Exercise — Every line of the data below is to be duplicated exactly, pictures excepted.

Records shown —
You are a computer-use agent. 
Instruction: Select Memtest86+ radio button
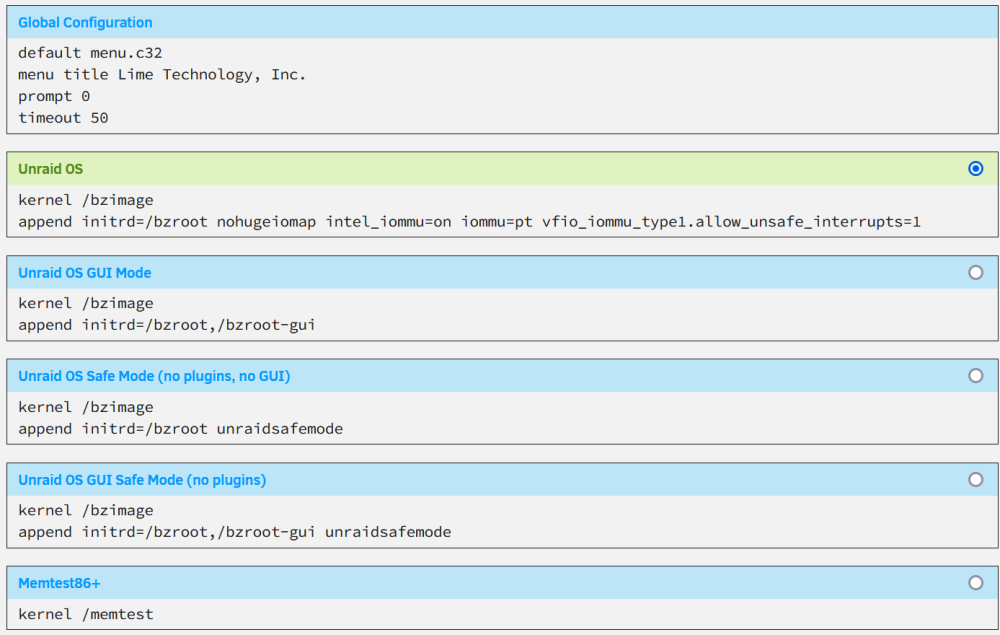click(x=975, y=583)
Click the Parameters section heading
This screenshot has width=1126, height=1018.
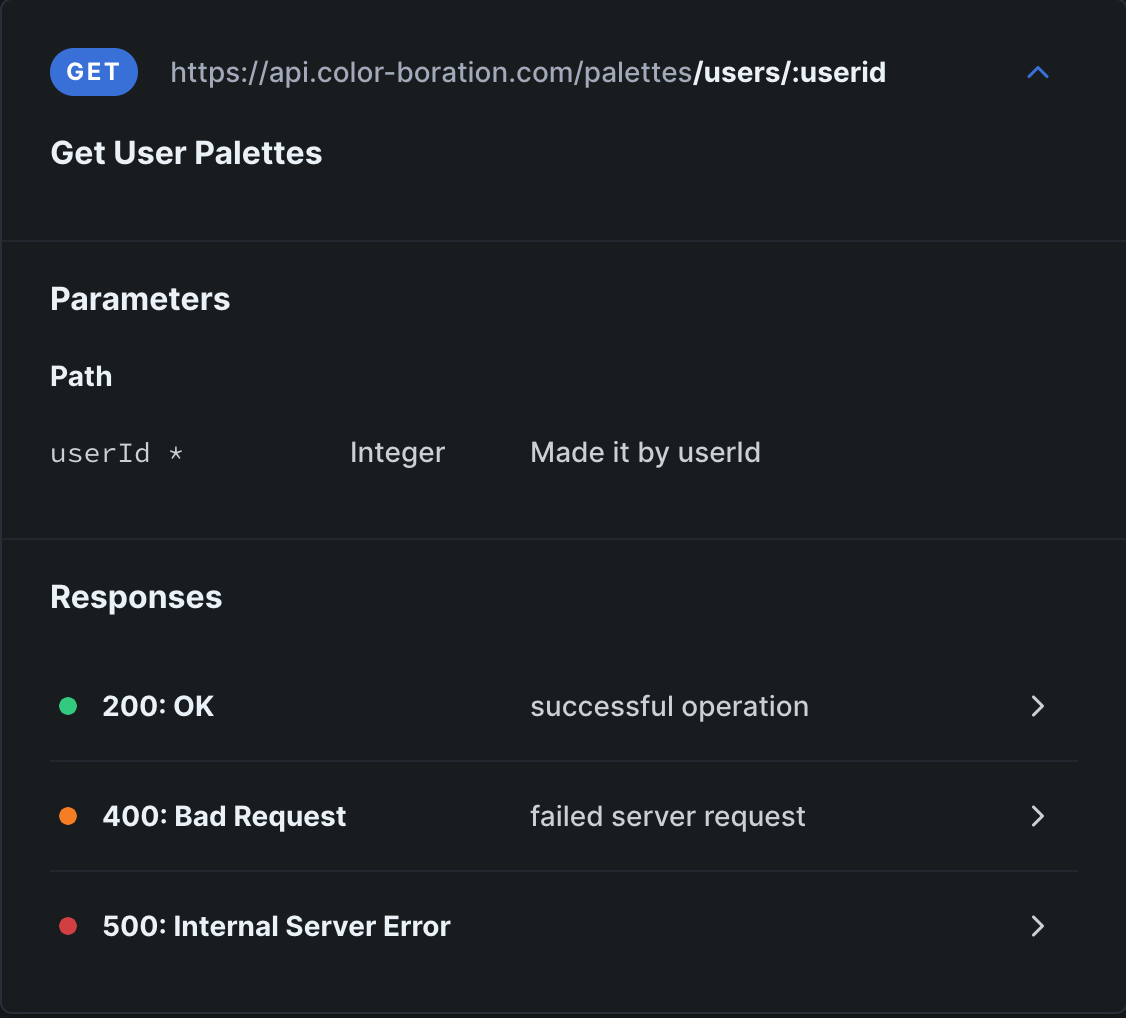click(x=140, y=299)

Written reply —
You are a computer-use agent. 
Instruction: Select Memtest86+ radio button
click(x=975, y=583)
Click the Parameters section heading
This screenshot has width=1126, height=1018.
click(x=140, y=299)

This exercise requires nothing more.